Ciononostante, le autorità continuano a fare pressione per limitare l’anonimato su Internet, proponendo l’adozione di nuove tecnologie che permettano di individuare usi e abusi della Rete. Nel mondo “reale”, ad esempio, le compagnie telefoniche sono obbligate a mantenere le informazioni sulle chiamate per un determinato periodo di tempo, in modo da poterle fornire alle autorità in caso di bisogno. Ma il cyberspazio, per la sua conformazione di natura caotica, permette a chiunque di accedervi senza che il proprio nome e dati personali siano conservati da qualche parte: l’anonimato e gli pseudonimi sono insiti nell’architettura della Rete.

Così, se da un lato i rappresentanti della legge e del governo premono per limitare le libertà, in modo da avere un maggiore controllo sul fenomeno Internet, dall’altra numerose persone si battono per la conservazione dei diritti fondamentali anche nel cyberspazio: basti pensare a Freedom, il nuovo prodotto che garantisce privacy assoluta distribuito da ZeroKnowledge http://www.zeroknowledge.com, a PGP http://www.pgpi.org, che offre la possibilità di comunicazioni sicure via Internet, o ai numerosi remailers e servizi di anonimizzazione a disposizione, ad esempio il famoso http://www.anonymizer.com.

In conclusione, i problemi legati all’anonimato, come la difficoltà nel risalire ai responsabili di crimini informatici o perpetratori di truffe online, devono trovare un’altra soluzione.
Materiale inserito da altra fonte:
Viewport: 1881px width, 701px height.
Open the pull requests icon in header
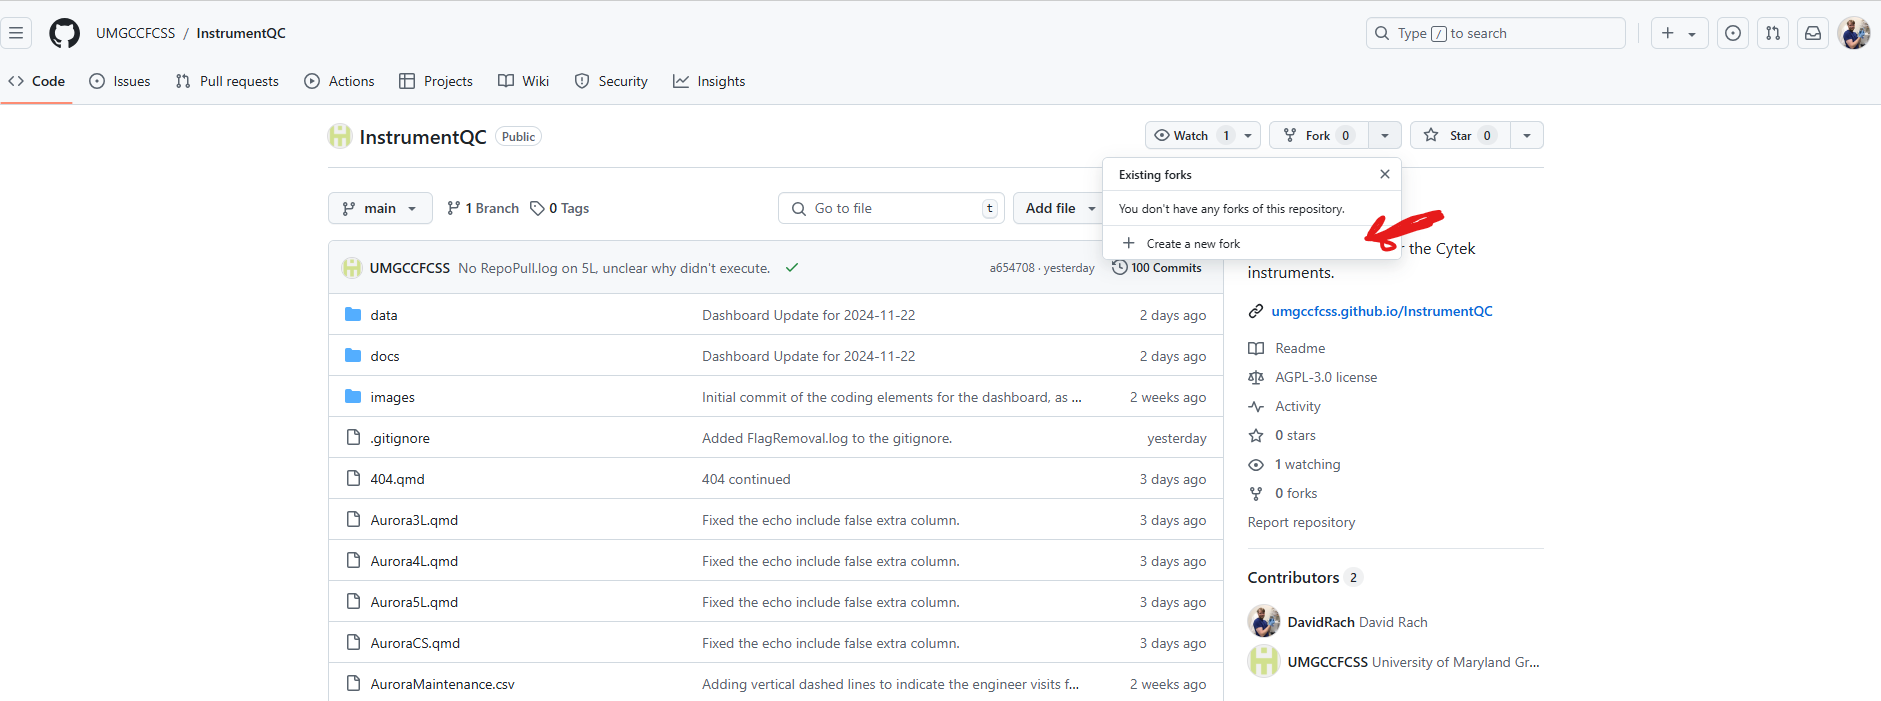1772,33

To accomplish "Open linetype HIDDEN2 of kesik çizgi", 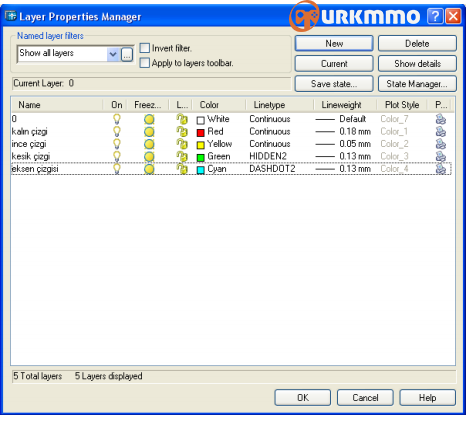I will click(x=268, y=156).
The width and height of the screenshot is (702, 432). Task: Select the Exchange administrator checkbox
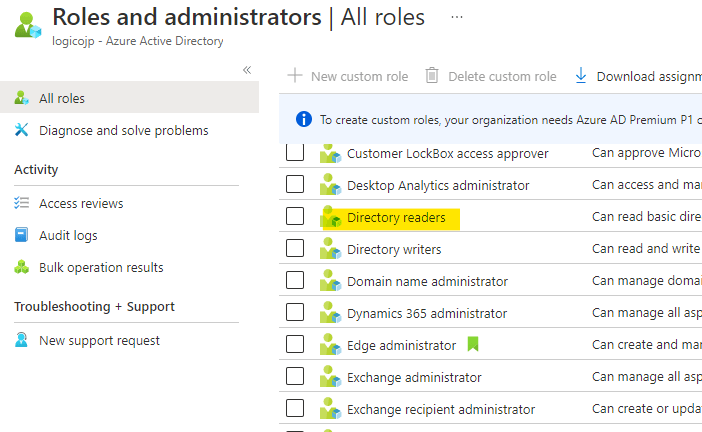click(x=295, y=377)
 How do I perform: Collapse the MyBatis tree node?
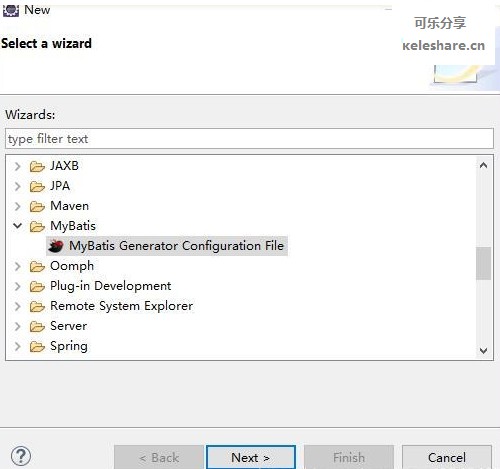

È impensabile permettere che i governi rifiutino di garantire ai propri cittadini i diritti e le libertà di base, come purtroppo sta accadendo in Cina e in Australia http://www.efa.org.au.

Le voci anonime e coperte da pseudonimi in Internet sono parte di una ricchissima tradizione dei mezzi di comunicazione precedenti, tradizione che ha tutelato la libertà di espressione per secoli: esse non devono quindi essere fatte tacere.